### Extract
Laplace Transforms, Signals and Plants

With Laplace transforms, differential equations become algebraic equations.

The Frequency Domain

The Laplace transform takes a signal from the time domain, in \(t\), to the frequency domain, using \(s\) as the symbol in the transform.

Definition of the Laplace transform.

Given an integrable function \(f(t)\) in time \(t\), the Laplace transform of \(f(t)\) is

\[{\cal L}\{ f \} = \int_0^\infty f(t) e^{-s t} dt = F(s).\]

Because the integral operator is a linear operator, the Laplace transform is linear. In particular,

• Let \(f(t)\) and \(g(t)\) be two integrable functions.

• Let \(a\) and \(b\) be two coefficients, independent of \(t\).

Then

\[{\cal L}\{a f(t)+ b g(t)\} = a F(s) + b G(s),\]

where

• \(F(s)\) is the Laplace transform of \(f(t)\), and

• \(G(s)\) is the Laplace transform of \(g(t)\).
######
**Written instruction 1**
According to the Laplace transform page, why is the Laplace transform linear? Answer in one to three sentences.
**Written instruction 2**
Copy the Laplace transform page's text between "With Laplace transforms, differential" and "in the transform.", inclusive.
The rows after the Laplace transform page are separate material with no connection to it.
### Entries provided
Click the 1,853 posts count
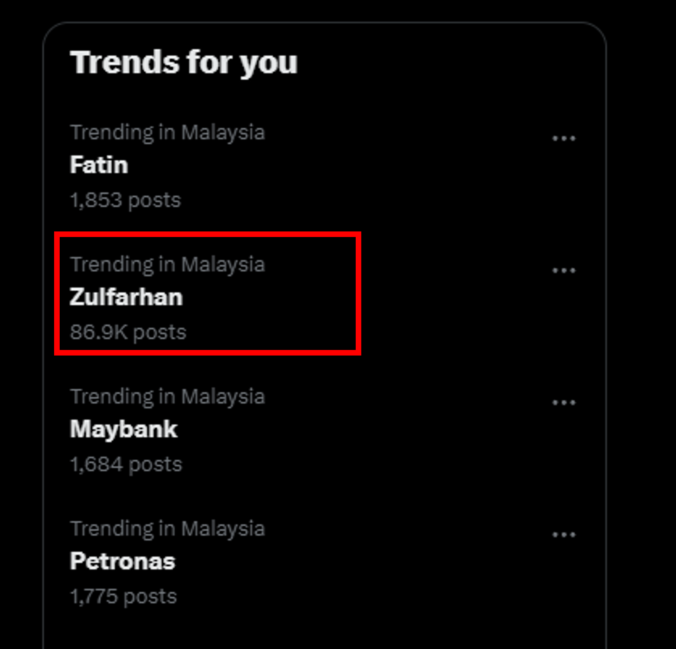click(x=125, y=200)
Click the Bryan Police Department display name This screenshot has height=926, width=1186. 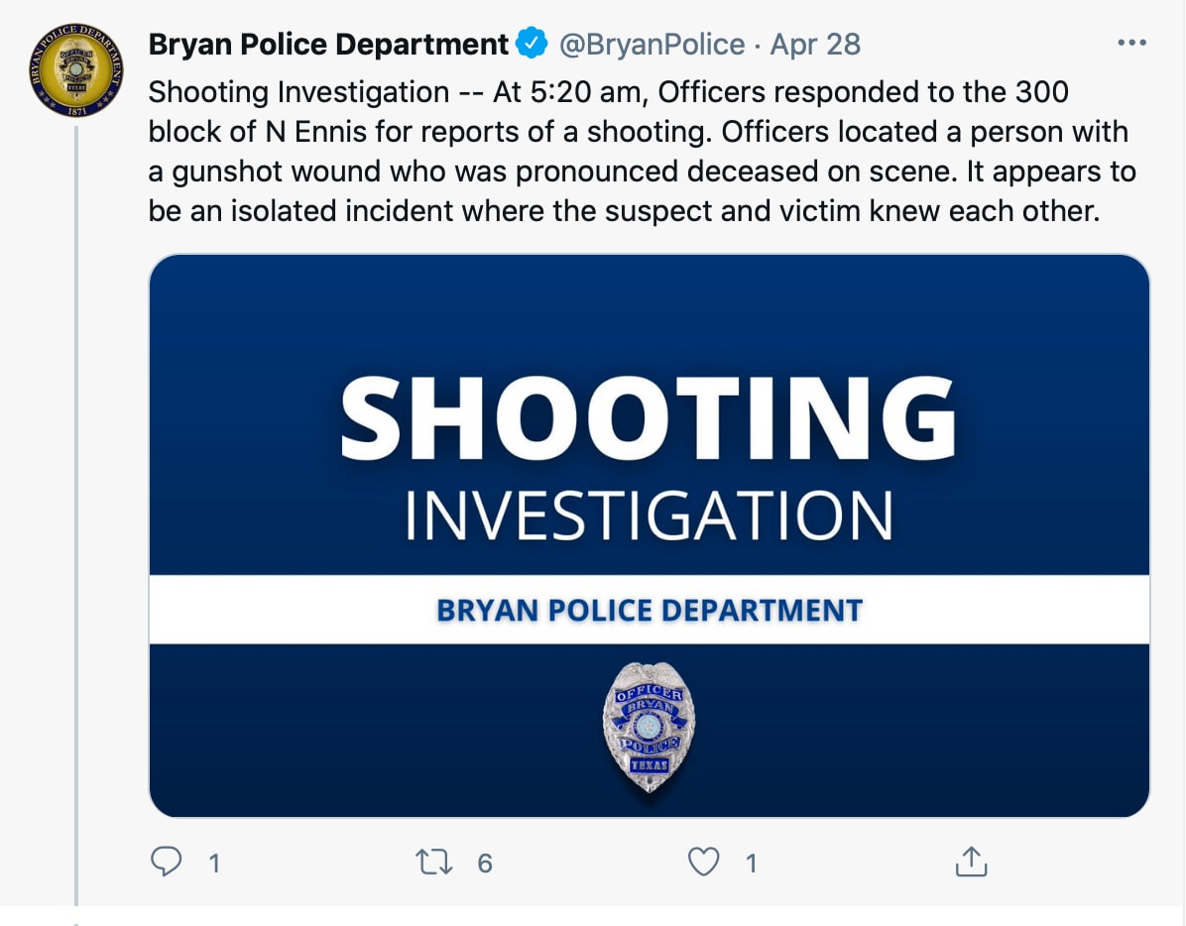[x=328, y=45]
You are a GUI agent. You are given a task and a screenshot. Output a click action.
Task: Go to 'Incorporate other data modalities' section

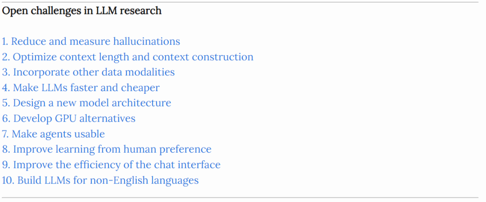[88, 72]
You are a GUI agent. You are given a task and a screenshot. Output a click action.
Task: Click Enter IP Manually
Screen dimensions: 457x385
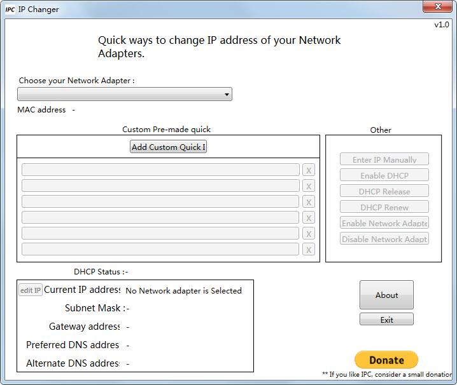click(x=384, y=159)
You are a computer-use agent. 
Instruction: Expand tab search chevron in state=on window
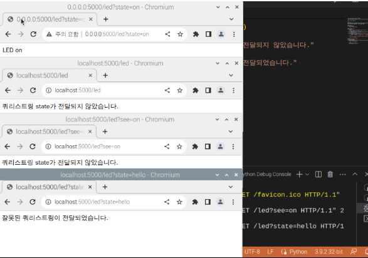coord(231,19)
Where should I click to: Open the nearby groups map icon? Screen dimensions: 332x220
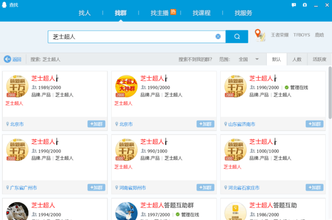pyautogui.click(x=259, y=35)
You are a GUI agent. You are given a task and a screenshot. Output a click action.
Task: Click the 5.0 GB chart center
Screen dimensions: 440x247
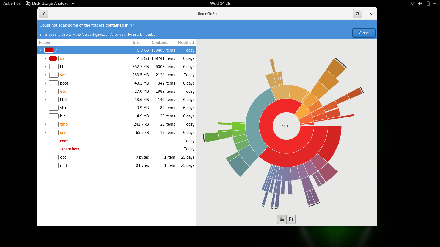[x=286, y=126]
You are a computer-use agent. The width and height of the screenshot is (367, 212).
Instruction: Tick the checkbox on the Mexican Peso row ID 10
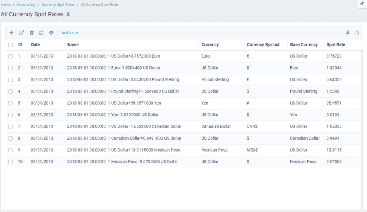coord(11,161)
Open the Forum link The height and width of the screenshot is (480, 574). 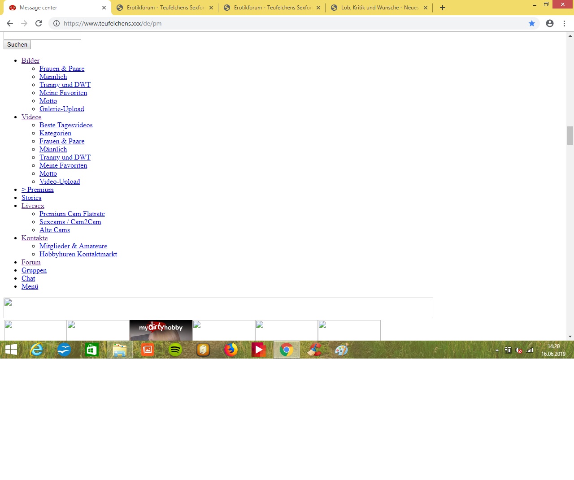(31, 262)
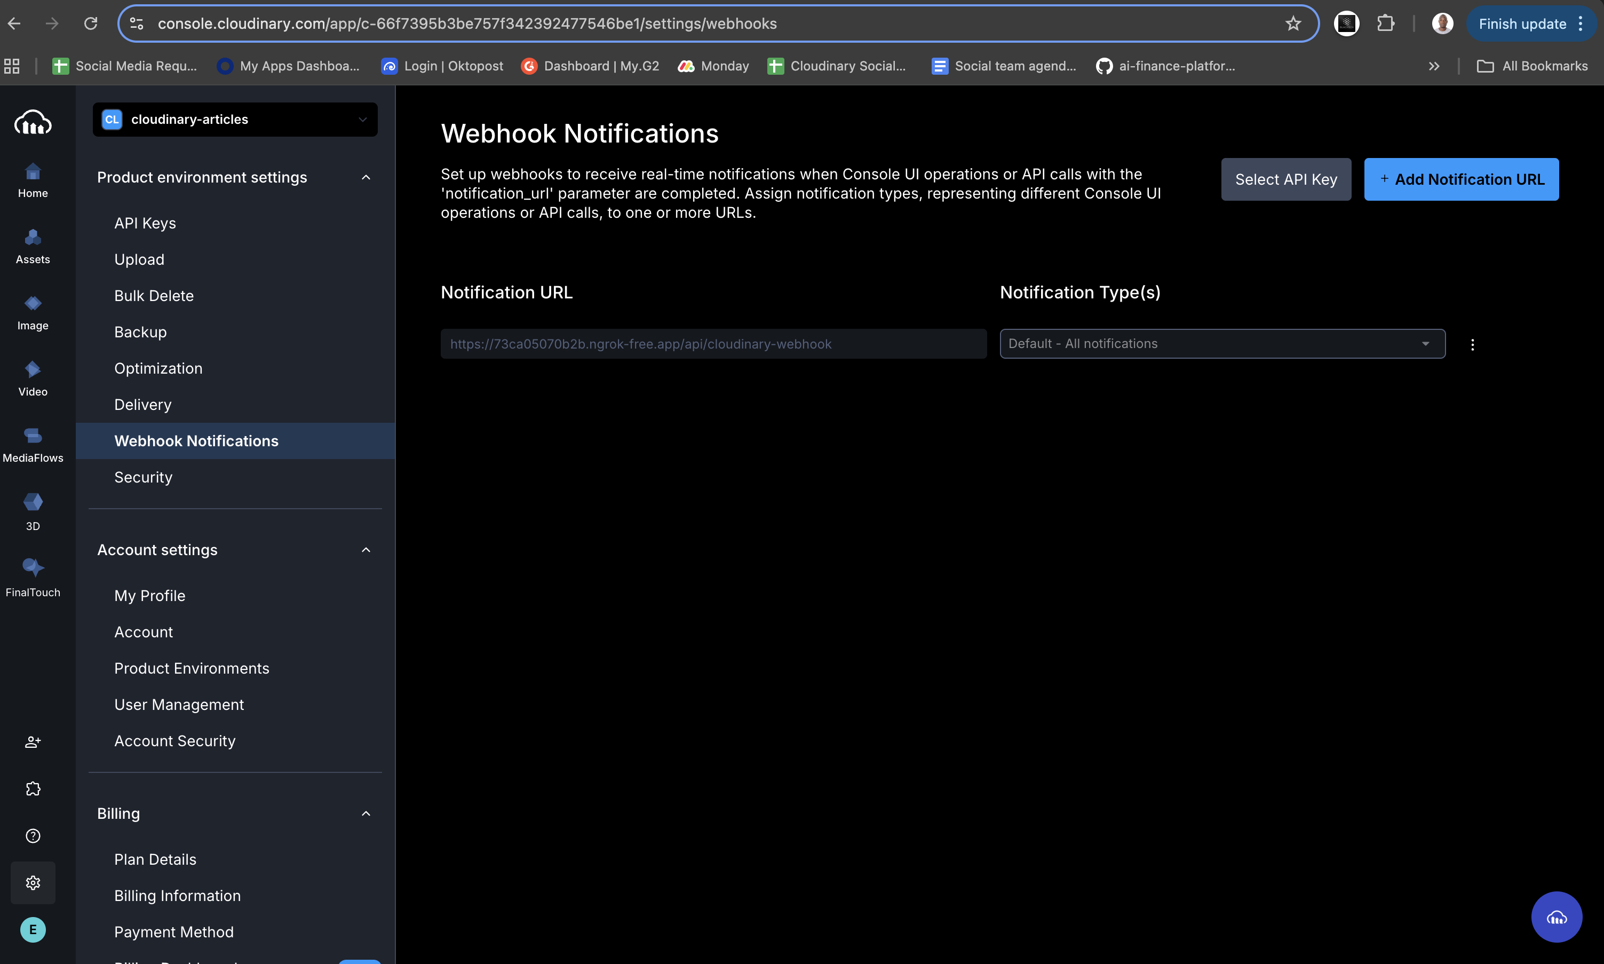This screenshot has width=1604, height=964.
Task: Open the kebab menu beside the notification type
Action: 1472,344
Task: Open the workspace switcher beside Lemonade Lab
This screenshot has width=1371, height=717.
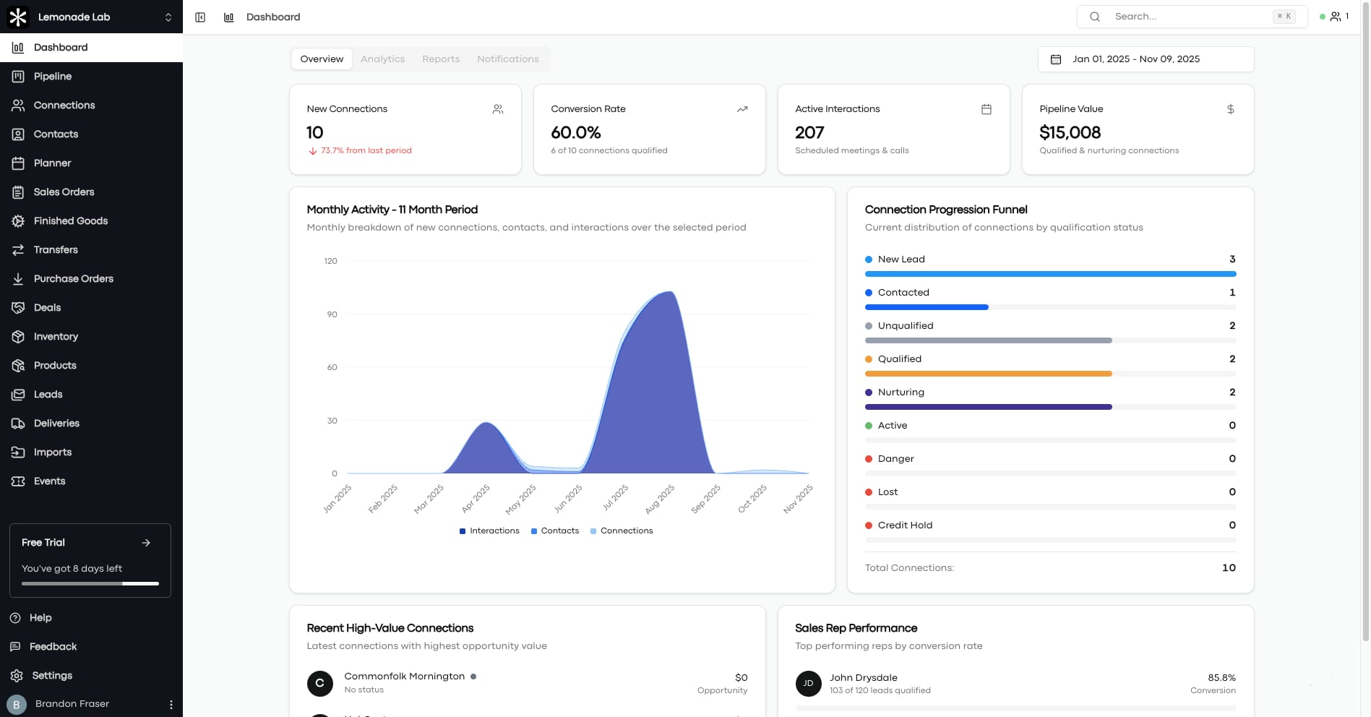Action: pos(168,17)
######
**Response 1**
The Laplace transform is linear because it is defined by an integral, and the integral operator is a linear operator. So for integrable functions f(t) and g(t) and coefficients a and b independent of t, the transform of a f(t) + b g(t) equals a F(s) + b G(s).

**Response 2**
With Laplace transforms, differential equations become algebraic equations.

The Frequency Domain

The Laplace transform takes a signal from the time domain, in \(t\), to the frequency domain, using \(s\) as the symbol in the transform.